[Dataset entries]
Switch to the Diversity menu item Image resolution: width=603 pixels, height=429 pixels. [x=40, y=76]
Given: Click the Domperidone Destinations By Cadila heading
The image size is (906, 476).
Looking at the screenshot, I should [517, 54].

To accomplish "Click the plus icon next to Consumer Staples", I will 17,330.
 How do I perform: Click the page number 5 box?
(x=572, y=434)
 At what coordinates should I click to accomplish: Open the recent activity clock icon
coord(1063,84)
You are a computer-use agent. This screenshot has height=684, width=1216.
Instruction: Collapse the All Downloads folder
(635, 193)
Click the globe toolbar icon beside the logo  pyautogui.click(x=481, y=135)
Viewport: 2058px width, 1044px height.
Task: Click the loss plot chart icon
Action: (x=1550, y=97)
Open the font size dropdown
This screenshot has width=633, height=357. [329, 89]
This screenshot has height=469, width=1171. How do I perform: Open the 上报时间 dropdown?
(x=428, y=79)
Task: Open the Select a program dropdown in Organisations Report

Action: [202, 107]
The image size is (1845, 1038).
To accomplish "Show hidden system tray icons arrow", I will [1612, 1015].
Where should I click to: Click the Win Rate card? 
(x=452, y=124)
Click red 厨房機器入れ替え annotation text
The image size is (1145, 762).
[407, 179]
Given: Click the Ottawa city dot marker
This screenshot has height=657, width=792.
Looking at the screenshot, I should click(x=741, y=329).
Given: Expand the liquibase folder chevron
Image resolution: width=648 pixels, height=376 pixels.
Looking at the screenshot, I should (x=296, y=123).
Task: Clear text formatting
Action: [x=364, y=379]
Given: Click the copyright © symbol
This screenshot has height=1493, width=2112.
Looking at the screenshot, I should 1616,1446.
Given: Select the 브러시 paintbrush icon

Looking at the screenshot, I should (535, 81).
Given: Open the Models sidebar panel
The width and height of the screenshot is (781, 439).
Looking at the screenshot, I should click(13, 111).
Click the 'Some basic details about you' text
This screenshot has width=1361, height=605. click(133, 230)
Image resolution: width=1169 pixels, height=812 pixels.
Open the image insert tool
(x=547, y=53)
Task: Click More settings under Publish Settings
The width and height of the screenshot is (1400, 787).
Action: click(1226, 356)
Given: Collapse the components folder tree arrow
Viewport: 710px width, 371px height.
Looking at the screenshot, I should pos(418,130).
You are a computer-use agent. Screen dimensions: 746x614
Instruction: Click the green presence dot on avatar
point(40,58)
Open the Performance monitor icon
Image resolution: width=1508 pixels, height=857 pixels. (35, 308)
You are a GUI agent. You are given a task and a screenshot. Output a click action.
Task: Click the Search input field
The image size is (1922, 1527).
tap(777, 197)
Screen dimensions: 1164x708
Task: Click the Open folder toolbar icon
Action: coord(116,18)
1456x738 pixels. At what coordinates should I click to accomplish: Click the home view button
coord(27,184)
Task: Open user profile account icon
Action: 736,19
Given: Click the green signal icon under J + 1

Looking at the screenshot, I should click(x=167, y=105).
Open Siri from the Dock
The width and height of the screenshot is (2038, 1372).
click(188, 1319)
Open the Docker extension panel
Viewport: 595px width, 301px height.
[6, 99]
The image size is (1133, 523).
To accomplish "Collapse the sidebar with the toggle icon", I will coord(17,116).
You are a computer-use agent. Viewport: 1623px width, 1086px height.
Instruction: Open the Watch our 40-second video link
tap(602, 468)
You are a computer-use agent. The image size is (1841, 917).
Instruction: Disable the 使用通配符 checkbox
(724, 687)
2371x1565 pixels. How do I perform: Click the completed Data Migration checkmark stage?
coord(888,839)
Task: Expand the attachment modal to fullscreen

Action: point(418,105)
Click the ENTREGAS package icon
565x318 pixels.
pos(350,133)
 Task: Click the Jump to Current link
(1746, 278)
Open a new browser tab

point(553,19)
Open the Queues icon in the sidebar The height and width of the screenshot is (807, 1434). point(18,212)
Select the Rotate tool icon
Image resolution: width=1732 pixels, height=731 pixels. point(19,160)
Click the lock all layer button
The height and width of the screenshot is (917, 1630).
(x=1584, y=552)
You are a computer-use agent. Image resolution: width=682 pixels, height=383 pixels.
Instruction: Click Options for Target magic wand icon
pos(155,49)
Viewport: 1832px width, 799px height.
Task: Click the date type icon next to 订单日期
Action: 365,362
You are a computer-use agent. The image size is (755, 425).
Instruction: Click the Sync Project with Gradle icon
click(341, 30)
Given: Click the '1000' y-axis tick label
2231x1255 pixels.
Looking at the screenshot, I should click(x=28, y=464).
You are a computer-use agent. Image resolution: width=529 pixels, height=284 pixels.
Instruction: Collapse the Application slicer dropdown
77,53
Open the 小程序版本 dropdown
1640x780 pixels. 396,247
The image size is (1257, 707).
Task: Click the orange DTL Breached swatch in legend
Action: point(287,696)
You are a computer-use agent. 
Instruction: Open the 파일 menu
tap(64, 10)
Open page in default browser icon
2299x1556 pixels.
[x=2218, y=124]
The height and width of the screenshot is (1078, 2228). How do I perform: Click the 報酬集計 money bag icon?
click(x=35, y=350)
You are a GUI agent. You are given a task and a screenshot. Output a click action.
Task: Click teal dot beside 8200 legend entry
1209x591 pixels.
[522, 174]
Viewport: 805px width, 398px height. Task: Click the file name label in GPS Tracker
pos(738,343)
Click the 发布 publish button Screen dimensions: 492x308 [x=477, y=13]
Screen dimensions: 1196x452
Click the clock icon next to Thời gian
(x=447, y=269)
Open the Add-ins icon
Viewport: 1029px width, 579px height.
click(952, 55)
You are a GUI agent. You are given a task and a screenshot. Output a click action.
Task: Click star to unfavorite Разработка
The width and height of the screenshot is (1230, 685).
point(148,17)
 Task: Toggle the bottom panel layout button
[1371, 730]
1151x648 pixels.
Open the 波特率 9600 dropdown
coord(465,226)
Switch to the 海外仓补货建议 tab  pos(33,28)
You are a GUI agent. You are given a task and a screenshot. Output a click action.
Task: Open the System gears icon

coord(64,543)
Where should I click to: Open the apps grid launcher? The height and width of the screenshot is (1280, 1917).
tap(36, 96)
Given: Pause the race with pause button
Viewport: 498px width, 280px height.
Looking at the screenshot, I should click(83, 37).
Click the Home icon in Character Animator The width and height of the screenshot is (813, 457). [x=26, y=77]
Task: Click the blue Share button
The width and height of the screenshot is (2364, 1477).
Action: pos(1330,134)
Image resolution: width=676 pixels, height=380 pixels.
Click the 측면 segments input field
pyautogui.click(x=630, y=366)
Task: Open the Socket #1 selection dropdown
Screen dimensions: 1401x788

[EXERCISE PROMPT]
A word-for-word copy of the lines above from the one with "The width and height of the screenshot is (1400, 787)." through the one with "Open Siri from the Dock", inclusive, is the only output wanted.

[EXPECTED ANSWER]
The width and height of the screenshot is (1400, 787).
Action: click(1226, 356)
Given: Collapse the components folder tree arrow
Viewport: 710px width, 371px height.
Looking at the screenshot, I should pos(418,130).
You are a computer-use agent. Screen dimensions: 746x614
Instruction: Click the green presence dot on avatar
point(40,58)
Open the Performance monitor icon
Image resolution: width=1508 pixels, height=857 pixels. (35, 308)
You are a GUI agent. You are given a task and a screenshot. Output a click action.
Task: Click the Search input field
The image size is (1922, 1527).
tap(777, 197)
Screen dimensions: 1164x708
Task: Click the Open folder toolbar icon
Action: coord(116,18)
1456x738 pixels. At what coordinates should I click to accomplish: Click the home view button
coord(27,184)
Task: Open user profile account icon
Action: 736,19
Given: Click the green signal icon under J + 1

Looking at the screenshot, I should click(x=167, y=105).
Open Siri from the Dock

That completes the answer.